Dan Voss, Sales Director UK & I, Obrela discusses how cyber-incidents can halt production and disrupt supply chains, making resilience a boardroom priority.
Obrela’s latest Digital Universe Report reveals a convergence of IT and OT systems, rising automation and deeply interconnected supply chains, creating an environment where a single compromise can halt production, corrupt data and affect global logistics.
This risk is real. For example, earlier this year, Jaguar Land Rover had to suspend operations across multiple plants after a major cyber-incident.
The disruption lasted weeks, impacted thousands of suppliers and is estimated to have cost the economy £1.9 billion.
It’s a stark reminder that cyber-resilience is now a board-level manufacturing concern.
The report highlights that 29% of manufacturing-related incidents were a result of suspicious internal activity, including insider misuse and adversaries using stolen credentials to move laterally.
This highlights that identity is now the perimeter where compromised user credentials can inflict more damage than an external exploit.
This is especially true in OT environments where legacy systems and safety constraints often limit patching and monitoring.
Attacks tailored to manufacturing processes accounted for 24% of incidents and specifically targeted control systems, industrial configurations and automated workflows.
These threats are carefully orchestrated and designed to remain undetected, while causing maximum disruption.
Malware is still an issue, representing 17% of incidents.
However, it’s evolving. While remote-access tools, credential stealers and fileless techniques are still being used, they are increasingly focused on persistence and espionage, not just extortion.

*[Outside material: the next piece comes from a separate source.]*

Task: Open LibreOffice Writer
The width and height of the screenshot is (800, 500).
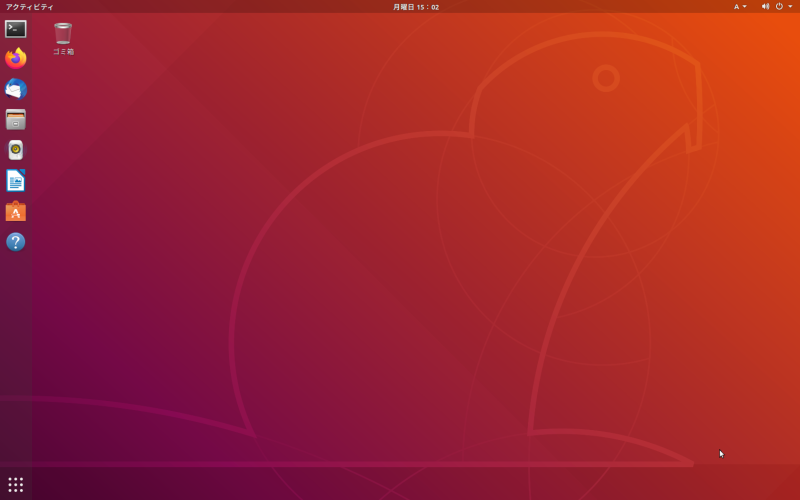Action: (15, 181)
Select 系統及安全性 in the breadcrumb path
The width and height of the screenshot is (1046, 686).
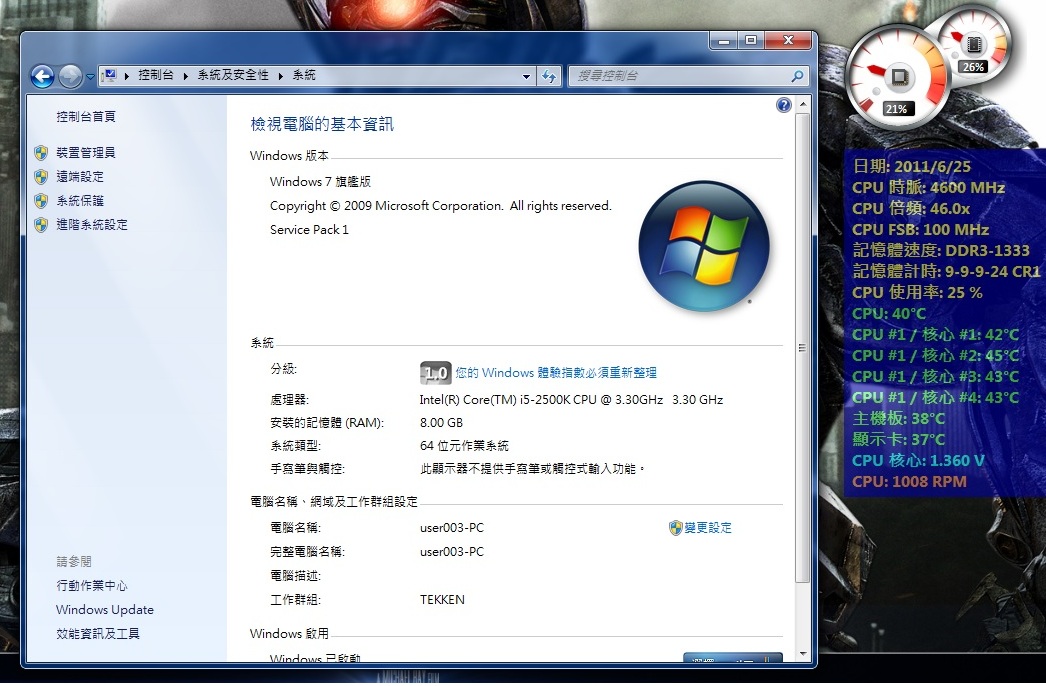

Advanced threat actors such as Lazarus Group, APT33 and UNC3944 are actively targeting the manufacturing sector.
Their operations mix geopolitical and financial motives, targeting smart production environments, legacy ICS components and global supply chains.
And an attack on one supplier can quickly cascade into systemic disruption.
Many vulnerabilities are not flaws in the technology; they are a direct result of the industry’s progress.
This is a challenge for manufacturing leaders.
Factories that were once running with isolated, proprietary machinery are now highly connected ecosystems, exchanging real-time data with ERP systems, logistics platforms and suppliers.
Each new connection may work to boost efficiency, but it also expands the attack surface.
Traditional perimeter defences are not able to protect what is now a living, breathing (and expanding) network of devices, sensors and human operators.
A single malware intrusion can halt an assembly line, so cybersecurity has to evolve from a compliance checkbox to an essential part of operational resilience.
Obrela data shows that average detection and response times are min based on advanced MDR services and human intelligence.
The rise in internal credential misuse, whether through error, coercion or compromise, demonstrates a shift in threat dynamics and highlights the importance of identity.
A compromised engineer’s credentials, for example, have the potential to trigger cascading failures across production systems. Addressing this means a cultural shift.
Cybersecurity must be embedded in every layer of operational governance, not siloed within IT.
Cybersecurity controls should be treated as production safeguards that are every bit as critical as physical safety protocols.
The most resilient organisations will be those that embrace attack visibility as a core competency.
Spotting a deviation in system behaviour, a misconfigured PLC, an unexpected outbound connection or a subtle process anomaly, for example, can avert a crisis.
Today’s adversaries are no longer just attacking for ransom; they attack to have influence.
This often means attacking silently and waiting.
Industrial leaders need to recognise that you cannot defend what you cannot see and you cannot recover from what you do not understand.
Cybersecurity is not about building bigger walls around the factory; it’s about ensuring every component within it knows when it has been touched.